▶ [Task details]:
If a line of the data below holds the string "agent", copy it.

▶ [Records for the exercise]:

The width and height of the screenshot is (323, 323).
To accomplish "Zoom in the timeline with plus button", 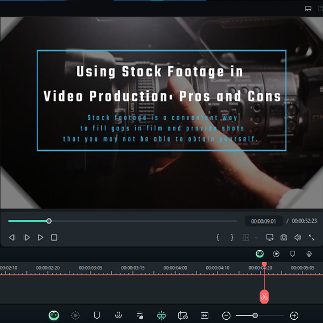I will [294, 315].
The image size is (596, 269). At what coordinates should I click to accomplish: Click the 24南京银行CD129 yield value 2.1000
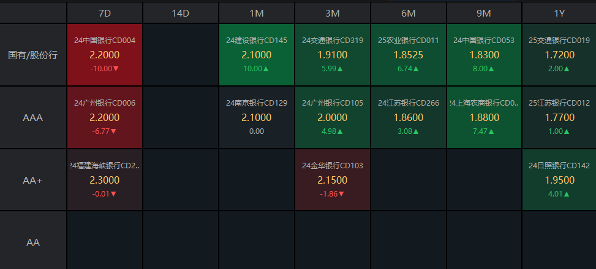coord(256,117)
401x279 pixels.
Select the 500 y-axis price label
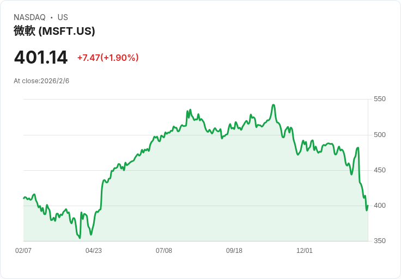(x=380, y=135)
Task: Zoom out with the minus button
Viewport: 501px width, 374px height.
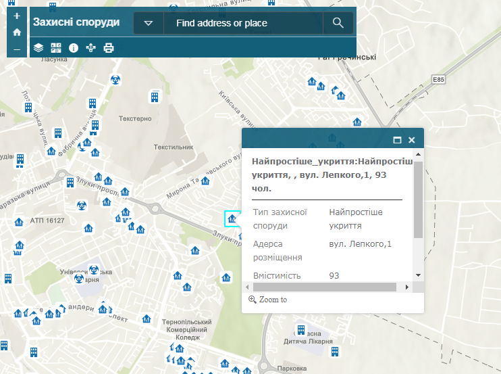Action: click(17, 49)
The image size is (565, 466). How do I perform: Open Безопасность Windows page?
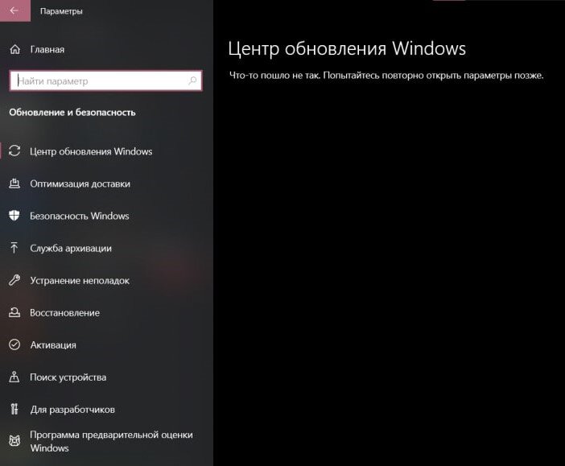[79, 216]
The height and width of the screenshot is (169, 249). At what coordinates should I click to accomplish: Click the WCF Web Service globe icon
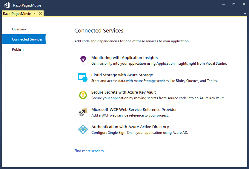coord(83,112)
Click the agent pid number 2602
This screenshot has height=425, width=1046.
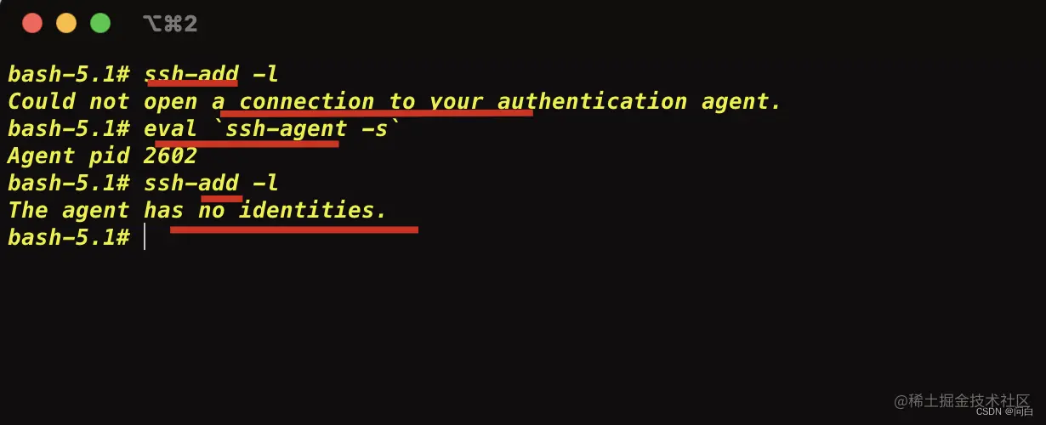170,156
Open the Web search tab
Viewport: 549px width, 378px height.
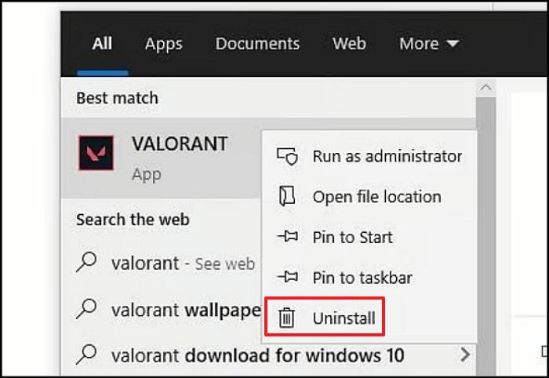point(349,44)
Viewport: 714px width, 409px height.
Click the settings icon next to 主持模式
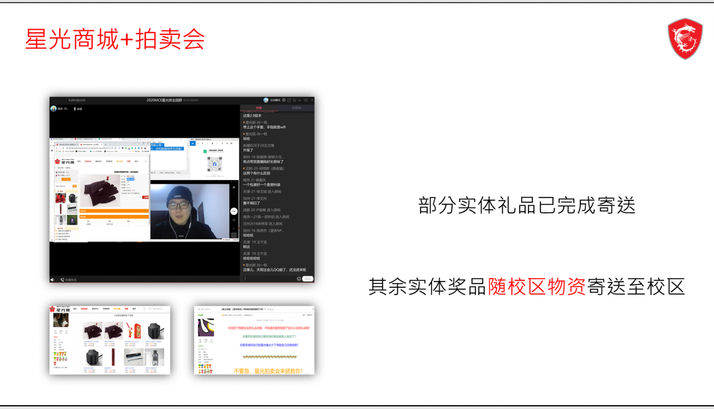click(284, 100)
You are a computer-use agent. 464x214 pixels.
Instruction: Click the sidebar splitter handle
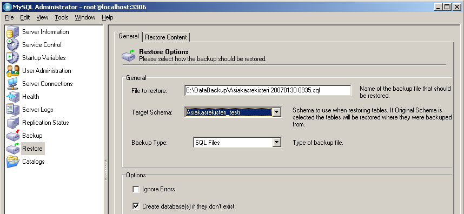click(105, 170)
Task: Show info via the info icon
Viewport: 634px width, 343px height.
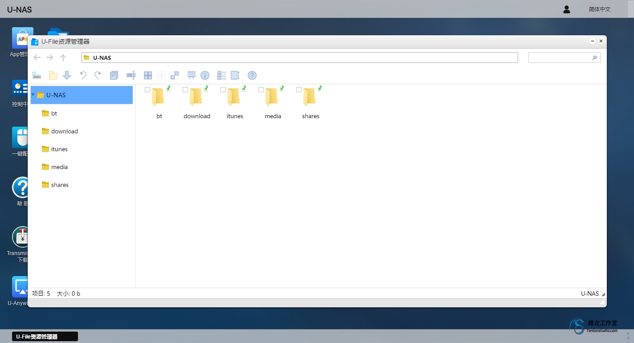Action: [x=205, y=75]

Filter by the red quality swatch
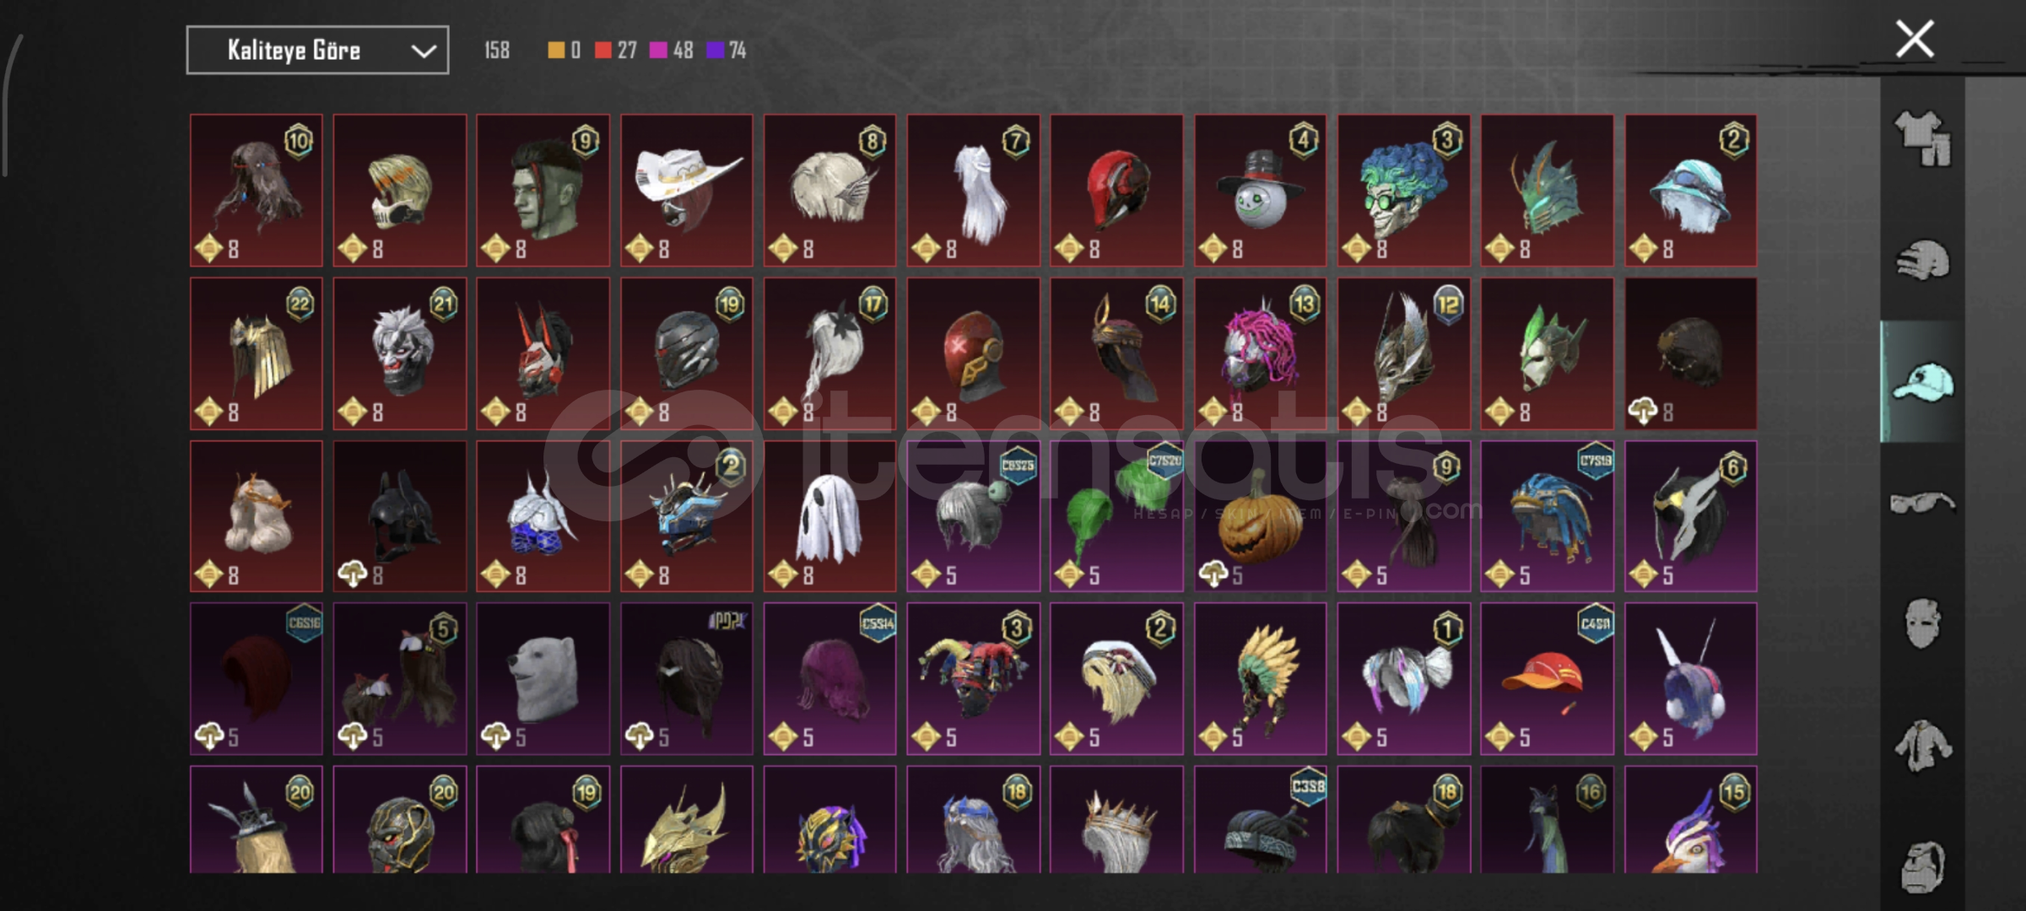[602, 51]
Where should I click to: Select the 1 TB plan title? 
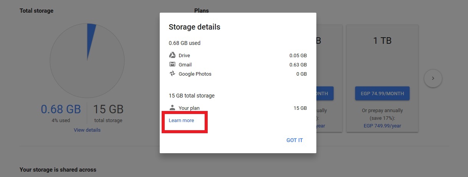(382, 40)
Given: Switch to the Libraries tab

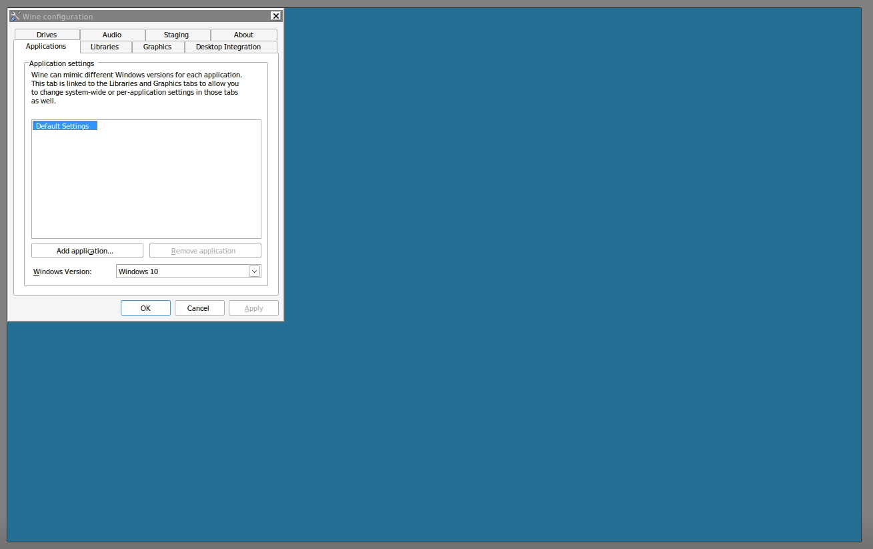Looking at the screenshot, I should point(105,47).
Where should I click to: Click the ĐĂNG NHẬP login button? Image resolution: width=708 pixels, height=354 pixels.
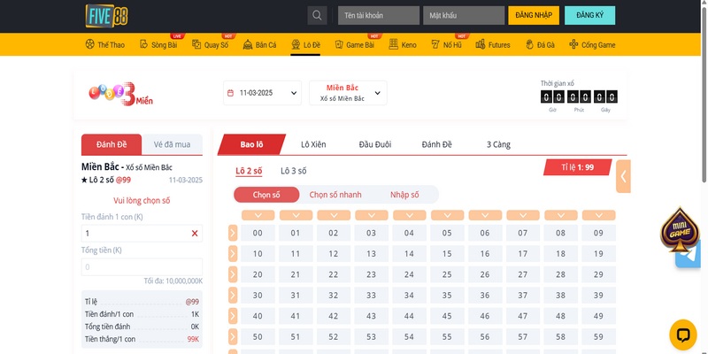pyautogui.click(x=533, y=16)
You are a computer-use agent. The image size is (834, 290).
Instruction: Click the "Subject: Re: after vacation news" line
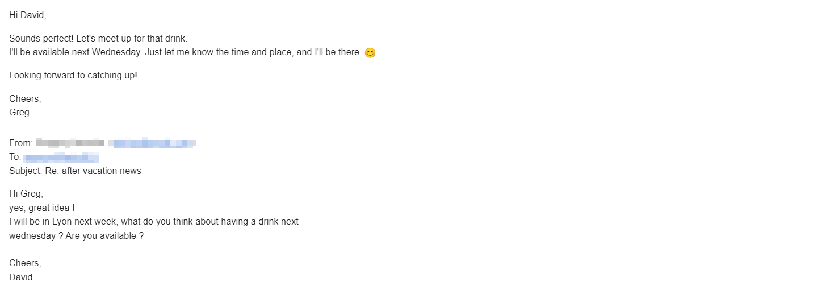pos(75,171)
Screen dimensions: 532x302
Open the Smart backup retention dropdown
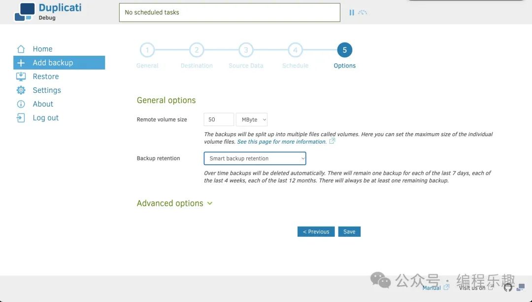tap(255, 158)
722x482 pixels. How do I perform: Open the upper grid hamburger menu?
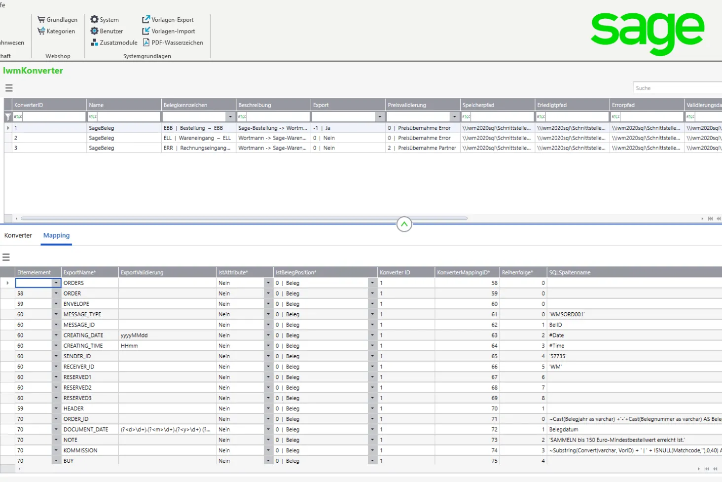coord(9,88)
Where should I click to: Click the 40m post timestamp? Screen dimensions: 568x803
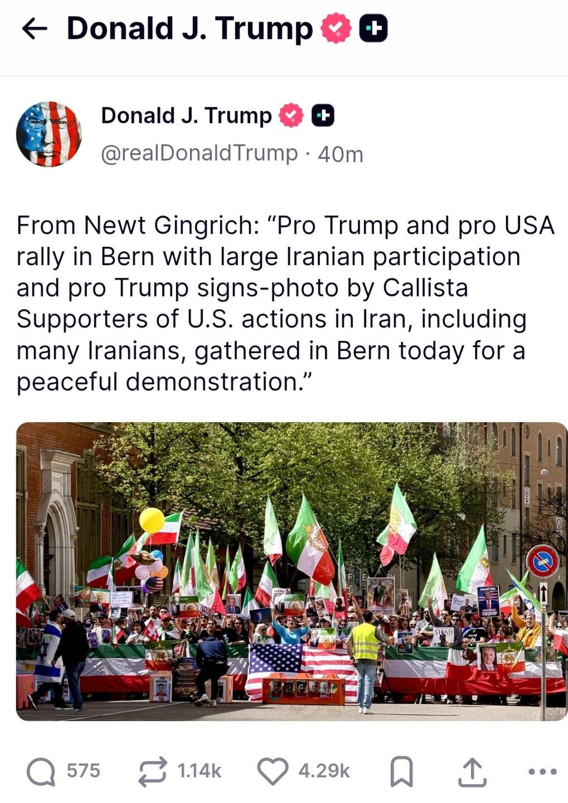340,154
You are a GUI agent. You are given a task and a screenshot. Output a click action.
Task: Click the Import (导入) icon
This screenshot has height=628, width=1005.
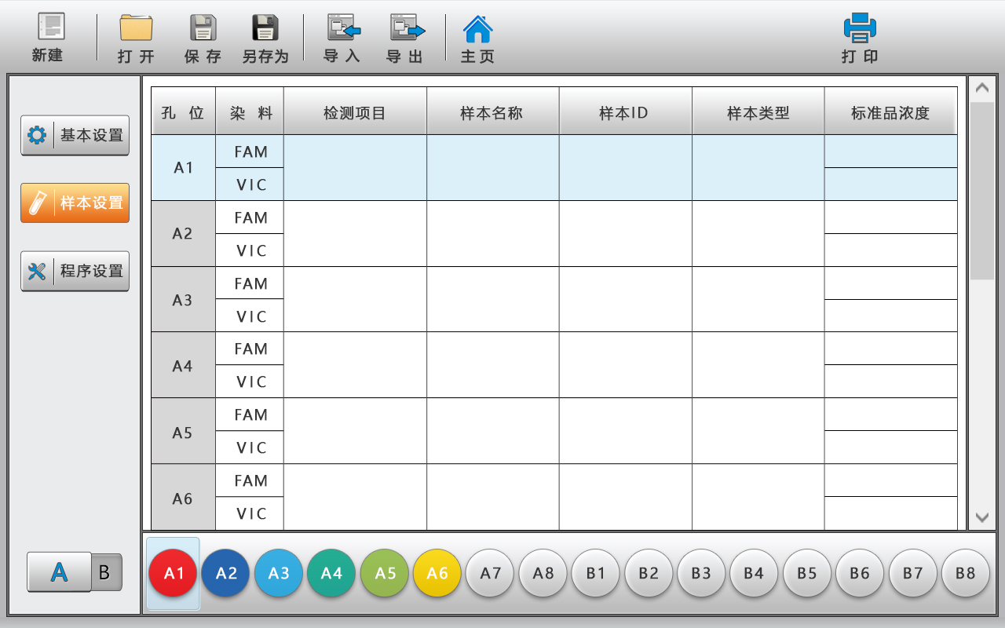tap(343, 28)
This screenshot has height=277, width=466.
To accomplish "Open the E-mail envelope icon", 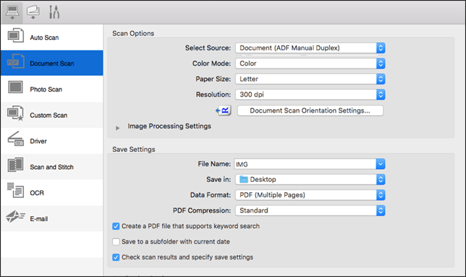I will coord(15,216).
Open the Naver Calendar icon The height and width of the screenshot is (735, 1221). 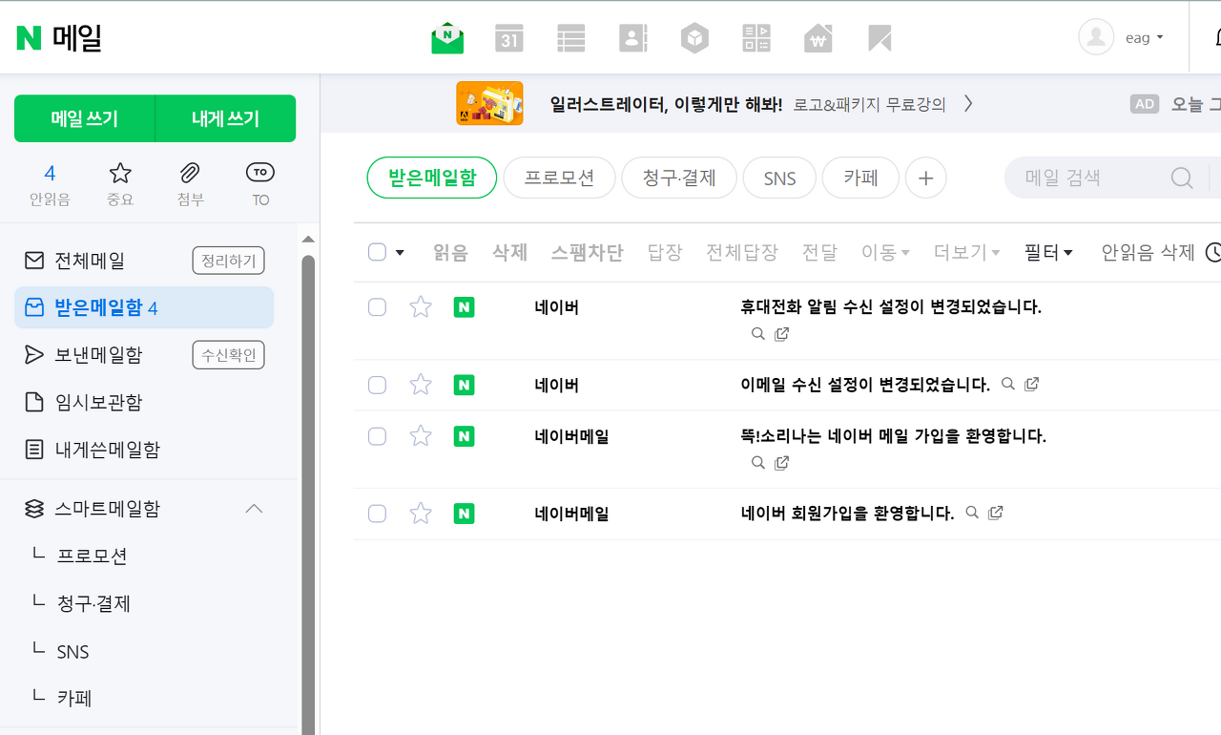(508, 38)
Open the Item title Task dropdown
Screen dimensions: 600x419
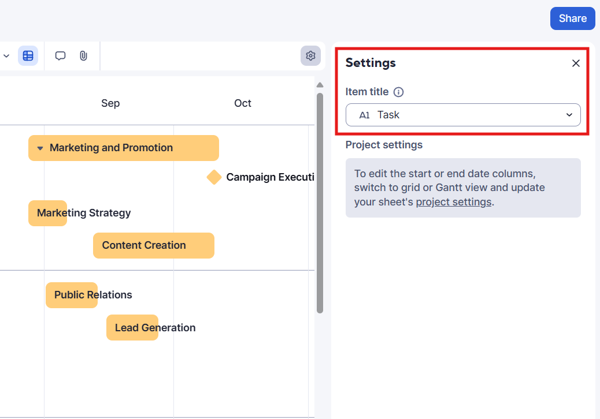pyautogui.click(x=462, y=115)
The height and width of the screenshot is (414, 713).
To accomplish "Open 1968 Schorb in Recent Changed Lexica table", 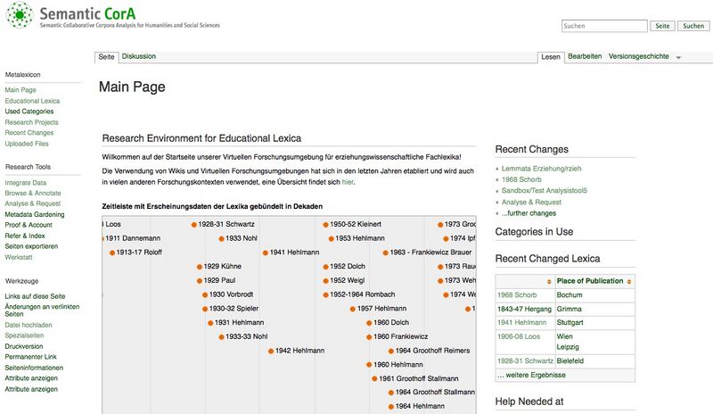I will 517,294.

▶ [Task output]:
Click the agent pid number 2602
You are a computer-use agent. 464x214 pixels.
You are a computer-use agent. The image size is (834, 290).
You are a GUI agent. You are given a task and a screenshot. Output a click action.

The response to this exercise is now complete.